#### EXTRAIT DU DOCUMENT
'''

Sébastiani, devenu ministre des Affaires étrangères, ne tarda pas à montrer ses griffes à l’ambassadeur de Russie. Les arméniens de la Russie, de l’Autriche et de la Prusse provoquèrent ceux de la France, et lorsque Pozzo attira l’attention de Sébastiani sur ce fait, le ministre lui répondit avec beaucoup de franchise : « Si l’armée de l’Empereur passait sa propre frontière, le roi Louis-Philippe regarderait ce mouvement comme une déclaration de guerre et ordonnerait à la sienne d’entrer immédiatement sur le territoire des Alliés, parce qu’il n’était pas sage de laisser agglomérer et approcher des armées qui ne pouvaient qu’être destinées contre la France. »

'''

#### DONNÉES FOURNIES
'''

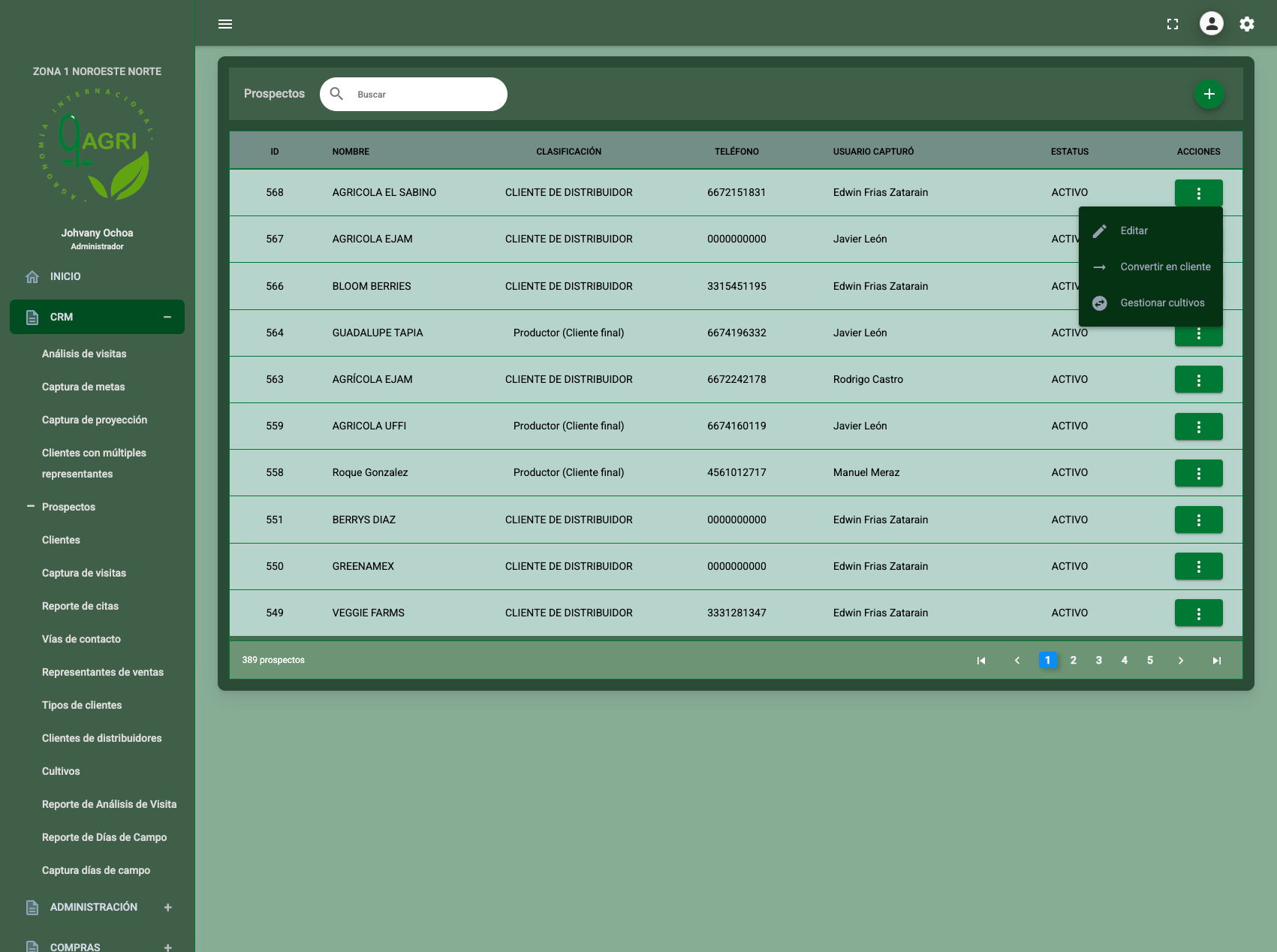Image resolution: width=1277 pixels, height=952 pixels.
Task: Click the green plus icon to add prospect
Action: tap(1209, 94)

'''

#### OBJECTIF DE L'EXERCICE
Dressez la liste de tous les pays nommés dans l'extrait sur Sébastiani et l'ambassadeur de Russie. Les données n'ont aucun rapport avec l'extrait.

#### RÉSULTAT DE LA TÂCHE
Russie, Autriche, Prusse, France